I did end up in a relationship without Tinder’s help, though: everyone was sort of jumbled up together in bars and at house parties, and there were always new people arriving in Beirut.
A year after I left, the economy collapsed. Many of my old haunts have closed, people struggle to keep the lights on, and many just don’t have the cash to enjoy themselves like they did.
Even the in-app racism lacks imagination
Georgina Lawton, 29, Lisbon
I moved to Lisbon in 2020 – single, with just my dog and a couple of suitcases – for a change of pace, a more relaxed, outdoor-focused lifestyle, and to work on my next book. I also hoped for a dating life filled with frenetic messaging, romantic strolls through winding streets and glasses of vinho verde by the river Tejo.
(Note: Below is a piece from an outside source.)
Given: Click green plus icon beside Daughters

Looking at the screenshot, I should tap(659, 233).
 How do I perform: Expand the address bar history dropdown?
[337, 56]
I moved when London was locked down and Lisbon was still open – there were no restrictions on bars and cafes. Despite this, the pace of dating was far slower. I was used to quick-fire questions and decisive dating plans, but in Lisbon the response time was languid, the digital flirting lacklustre. It was boring.
I made things harder for myself by being unable to speak Portuguese. Had I played myself entirely by moving here, I wondered after a few weeks of no luck. Tinder and Bumble are used here, a friend said, but the Portuguese don’t rely on them to facilitate dates in the same way as Brits; people see them as a way to find casual sex. Hinge, popular in London, wasn’t used much, and although in the UK black and brown women can be fetishised by white partners on dating apps, it had not happened to me for years. But immediately after moving to Lisbon, I received messages calling me “exotic”, with men expressing disbelief I was born and raised in the UK. Even the in-app racism was lacking in imagination.
When I ran out of potential dating matches after a few weeks, I realised the pool was far smaller than I was used to. But Lisbon has a vibrant street-party culture, so I turned to nights out in order to meet people, with some success. I flirted the night away with men in Bairro Alto, Lisbon’s party district, and arranged dates over the thumping beat of Brazilian funk music.
But Lisbon is a very transient city. Men who were my type seemed few and far between, and if I did find one, they either didn’t speak English or didn’t live in the city. Portuguese culture in general was also more closed off than I expected. Men were shy about approaching women in public. Catcalling and street harassment are rare, but I found myself craving just a sprinkle of the forward, hypermasculine approach I was used to from men in bars back home – then questioned my feminism.
Eventually I started dating a Portuguese man I met on an app. It took us two months to meet up, by which point we had gone into lockdown so the dating I had fantasised about – strolls through the city while picking up pastéis de nata – was impossible. Instead we formed an intense bond in my apartment, cooking seafood and drinking wine on my sofa, relying on each other for company and cuddles as the world burned around us.
After lockdown our incompatibility became clearer: I wanted to explore the city together and he just wanted to continue seeing me at my place. I grew bored and realised I need to be with someone who understands the importance of planned date nights beyond my apartment. Friends told me Portuguese men could be quite tight with spending, and I had noticed as much.
So, over a glass of vinho verde in a picturesque square, I ended things. In response, he stormed off. As I watched him cut through the crowds, I felt slightly relieved.